Retype the records below from their first line through the line holding "Task: Click tier badge icon on 洪荒怒焰-幻影", including both ends and no pictures.

═══

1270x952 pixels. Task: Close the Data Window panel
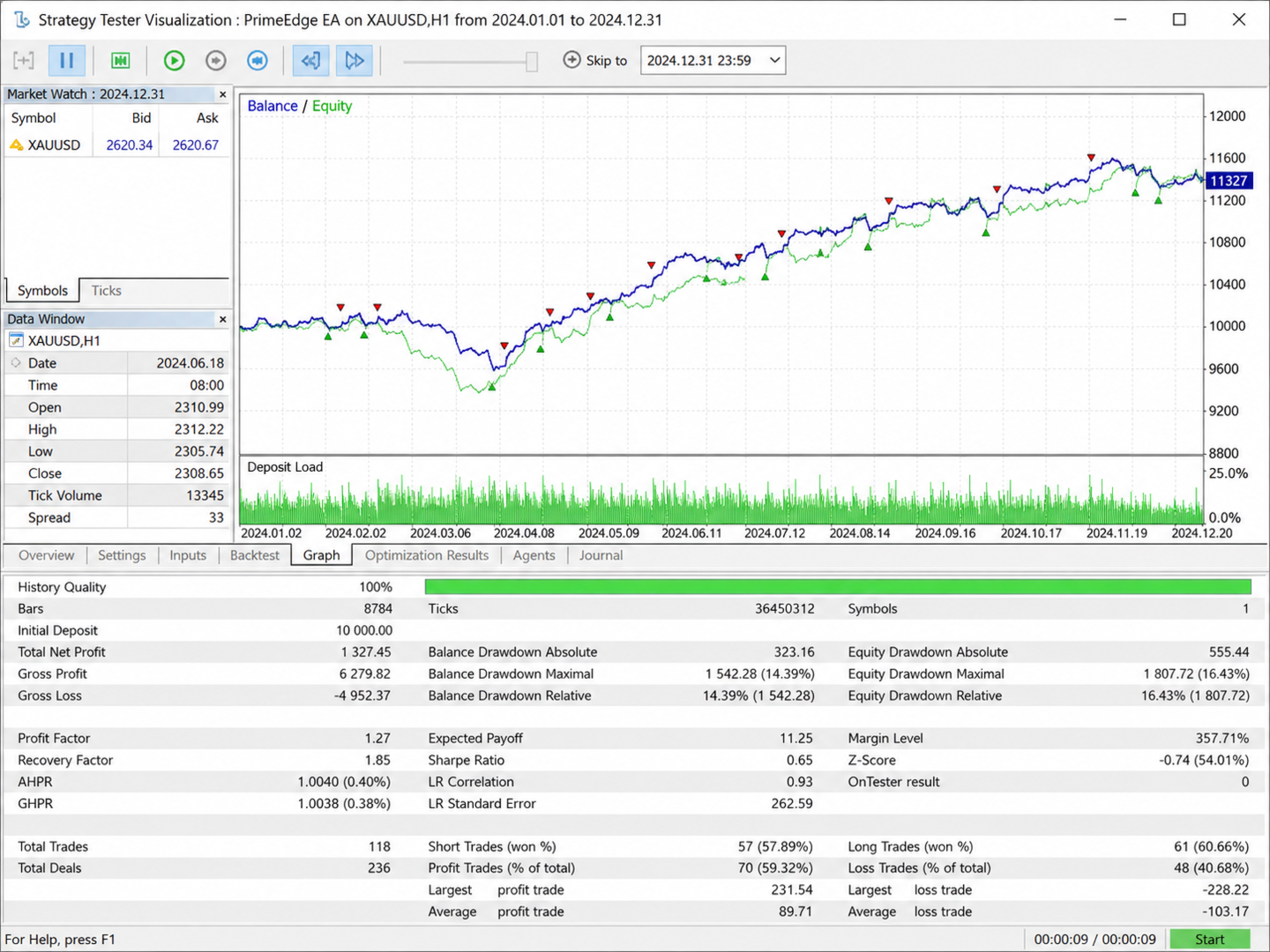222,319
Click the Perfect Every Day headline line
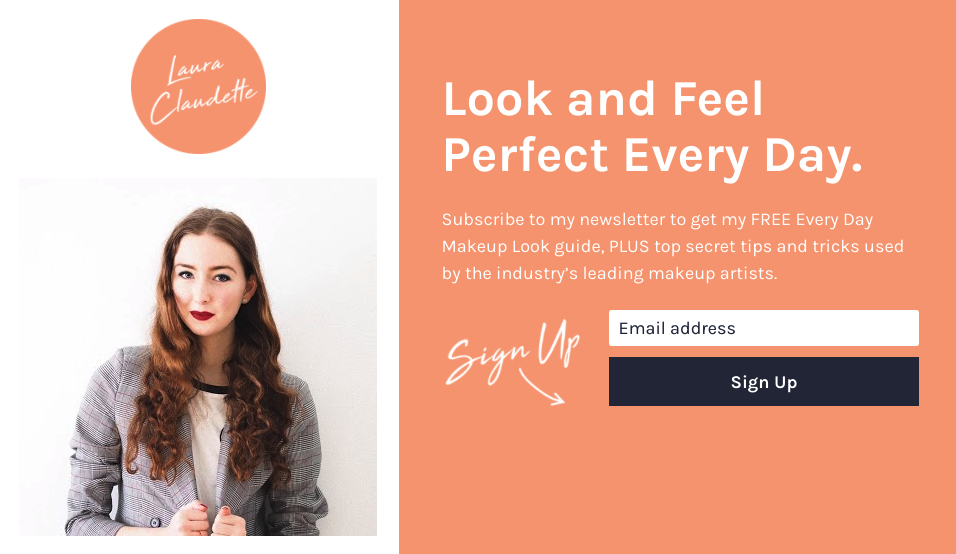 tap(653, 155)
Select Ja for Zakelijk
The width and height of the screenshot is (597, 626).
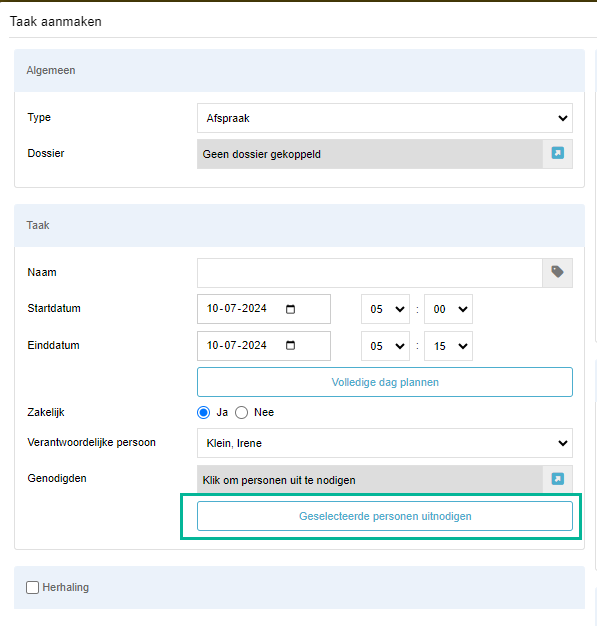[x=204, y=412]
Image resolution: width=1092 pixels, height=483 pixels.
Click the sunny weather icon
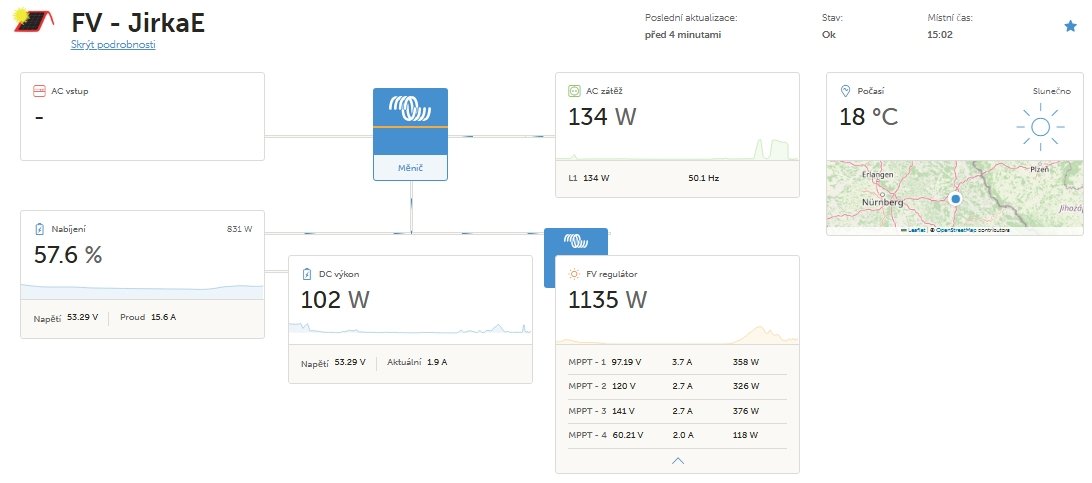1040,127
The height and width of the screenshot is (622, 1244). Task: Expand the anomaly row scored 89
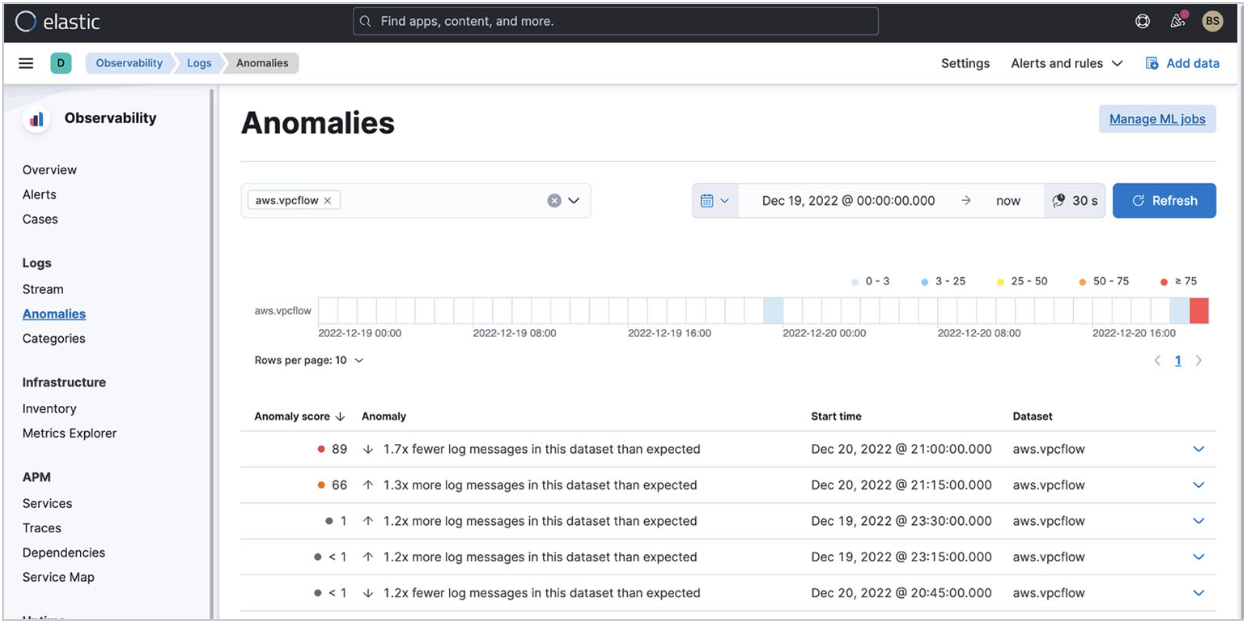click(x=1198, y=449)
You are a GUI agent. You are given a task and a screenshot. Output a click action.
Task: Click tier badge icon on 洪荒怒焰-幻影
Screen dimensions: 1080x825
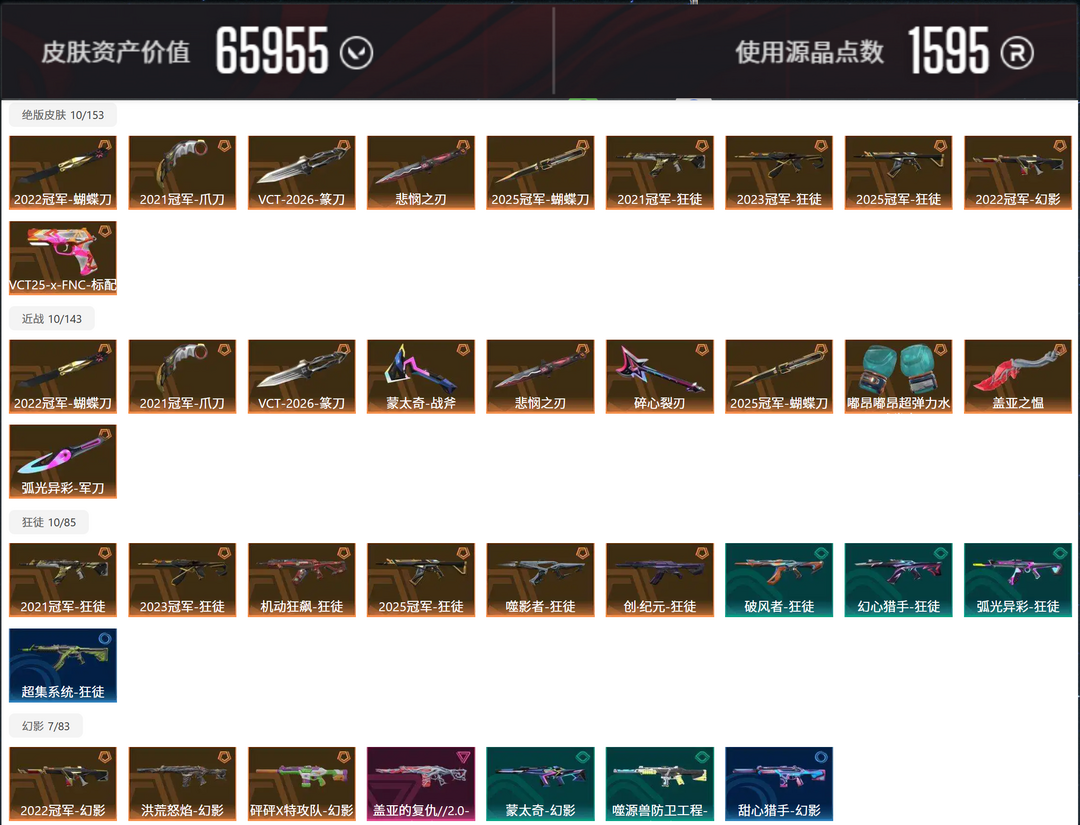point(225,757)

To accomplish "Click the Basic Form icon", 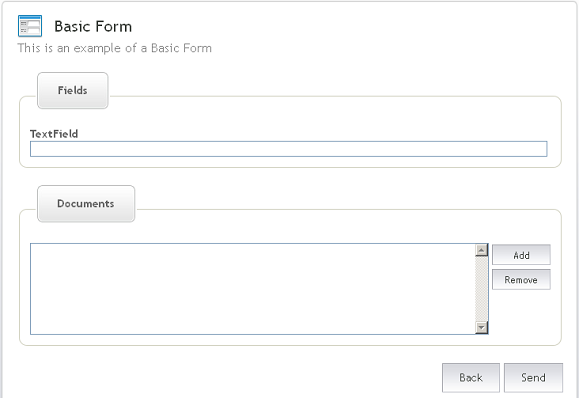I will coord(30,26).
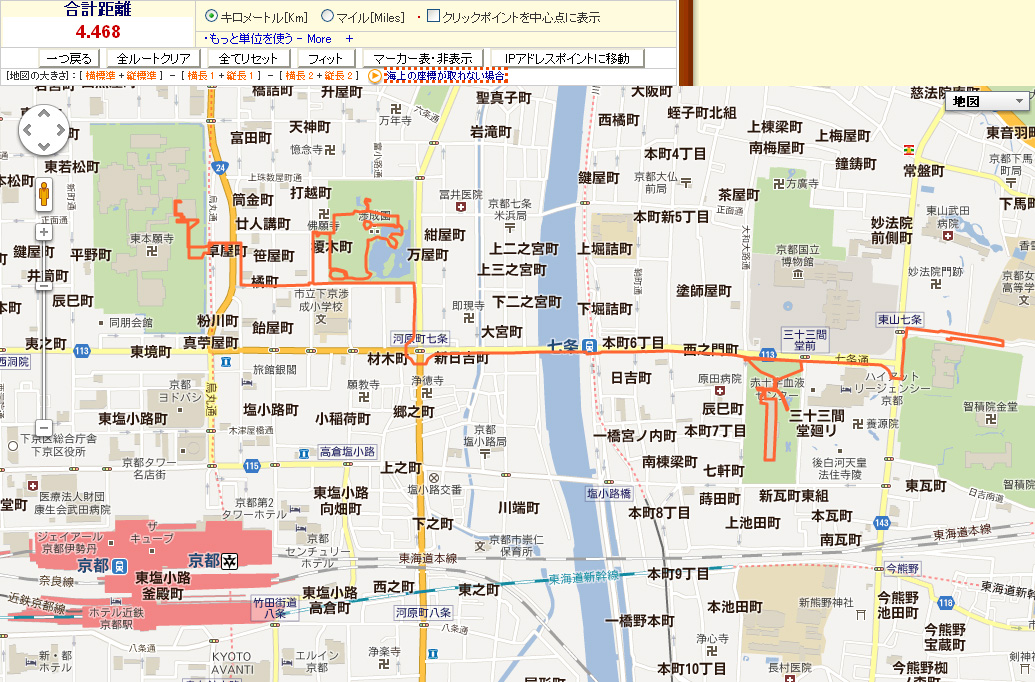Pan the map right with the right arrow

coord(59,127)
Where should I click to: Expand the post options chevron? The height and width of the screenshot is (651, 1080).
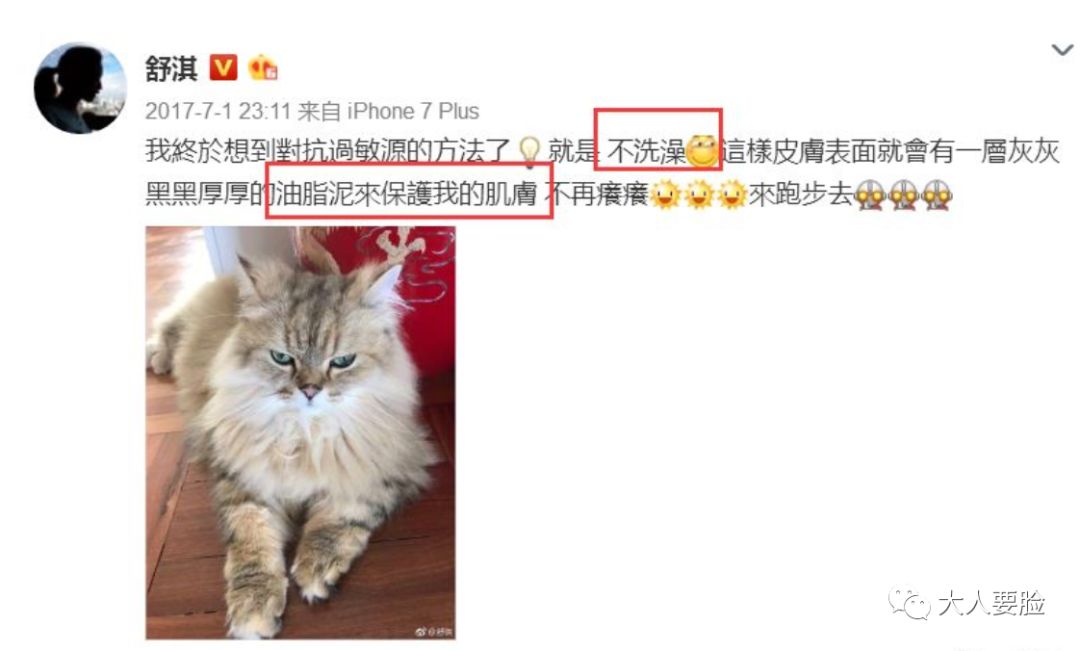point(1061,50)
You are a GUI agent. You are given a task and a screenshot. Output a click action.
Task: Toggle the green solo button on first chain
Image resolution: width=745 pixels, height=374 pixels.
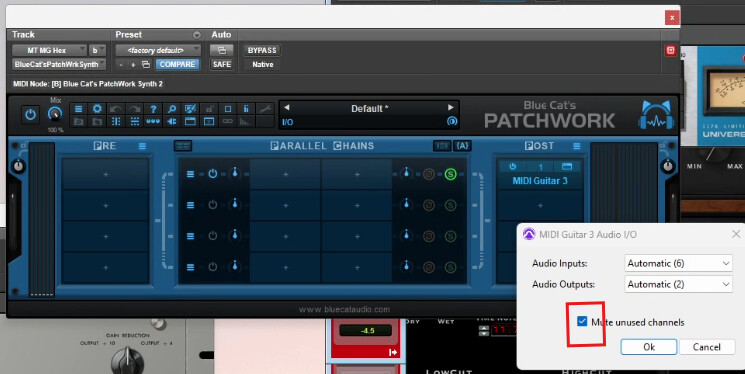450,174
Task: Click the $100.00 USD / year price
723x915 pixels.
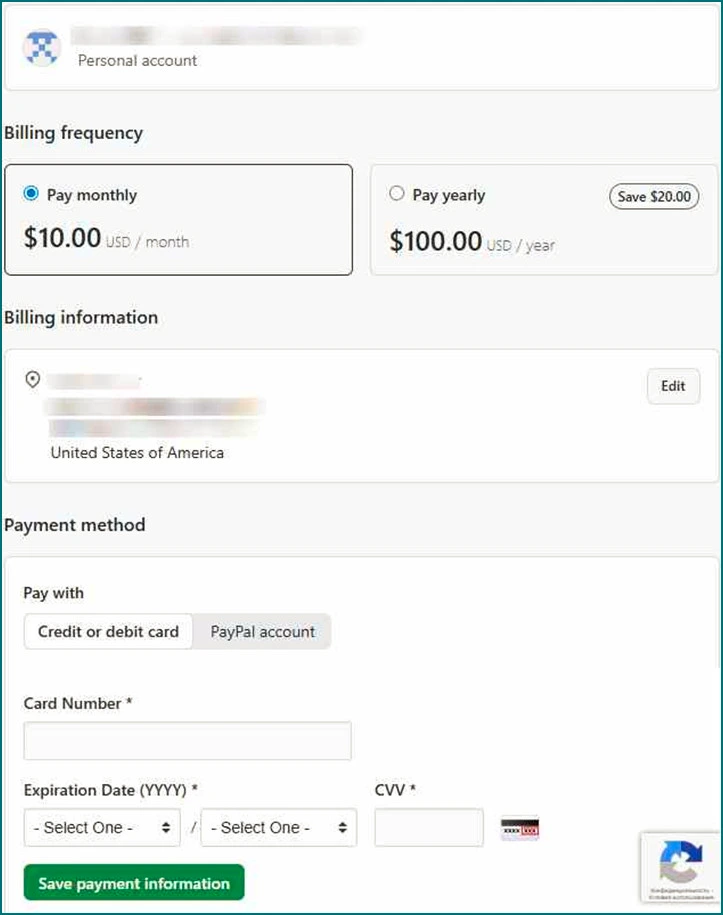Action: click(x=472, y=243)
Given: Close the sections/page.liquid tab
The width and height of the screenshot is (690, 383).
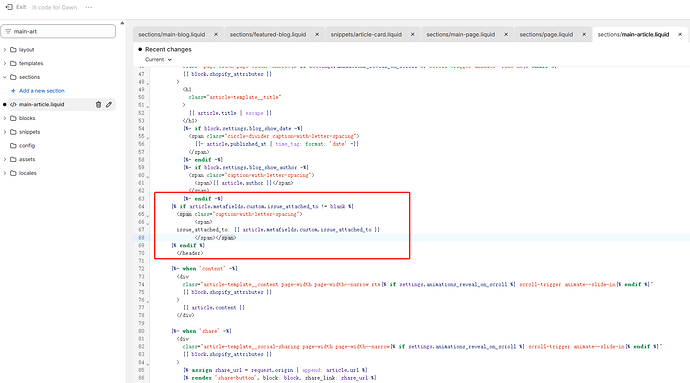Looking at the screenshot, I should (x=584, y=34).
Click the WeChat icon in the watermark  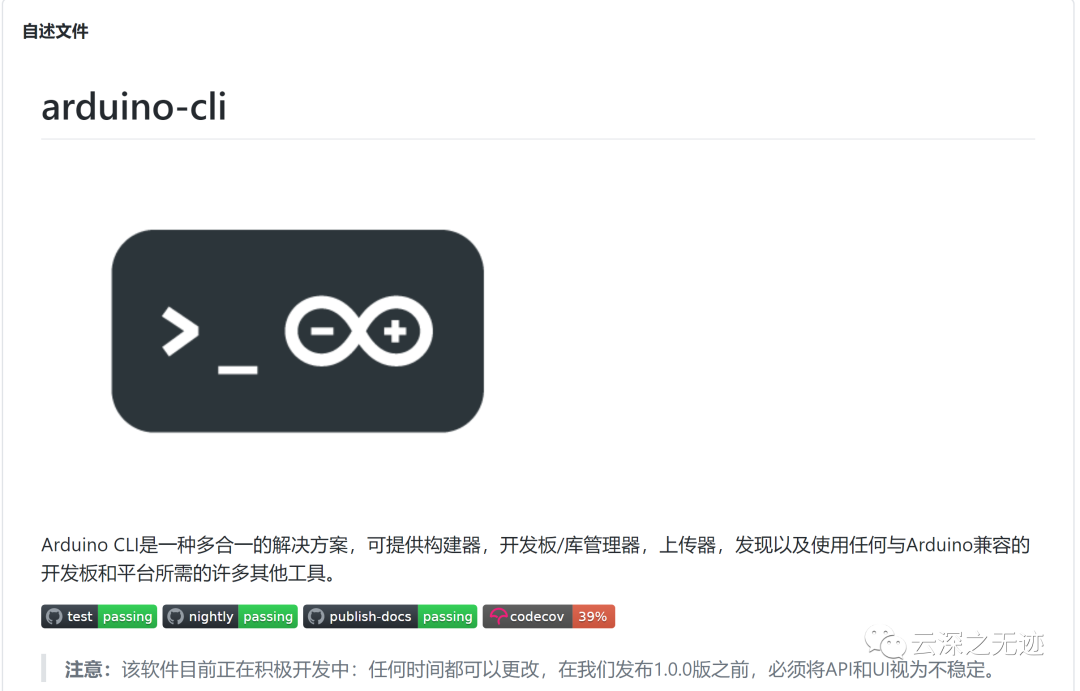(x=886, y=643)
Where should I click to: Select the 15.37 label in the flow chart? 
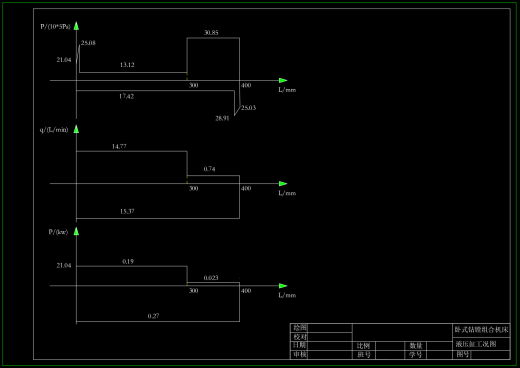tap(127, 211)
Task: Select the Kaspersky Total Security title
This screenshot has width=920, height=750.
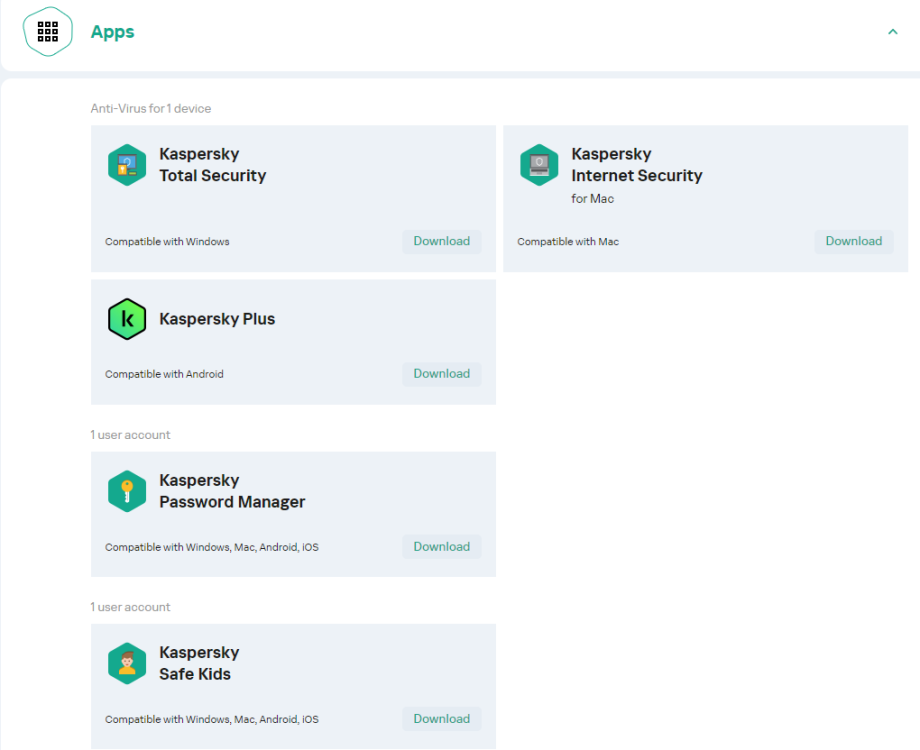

═══

Answer space:
1270x952 pixels. Task: Close the Data Window panel
222,319
Click the Perfect Every Day headline line
 tap(653, 155)
Select Ja for Zakelijk
The width and height of the screenshot is (597, 626).
[x=204, y=412]
Image resolution: width=1092 pixels, height=483 pixels.
Click the sunny weather icon
1040,127
The height and width of the screenshot is (622, 1244). Task: Expand the anomaly row scored 89
click(x=1198, y=449)
You are a GUI agent. You are given a task and a screenshot. Output a click action.
Task: Click tier badge icon on 洪荒怒焰-幻影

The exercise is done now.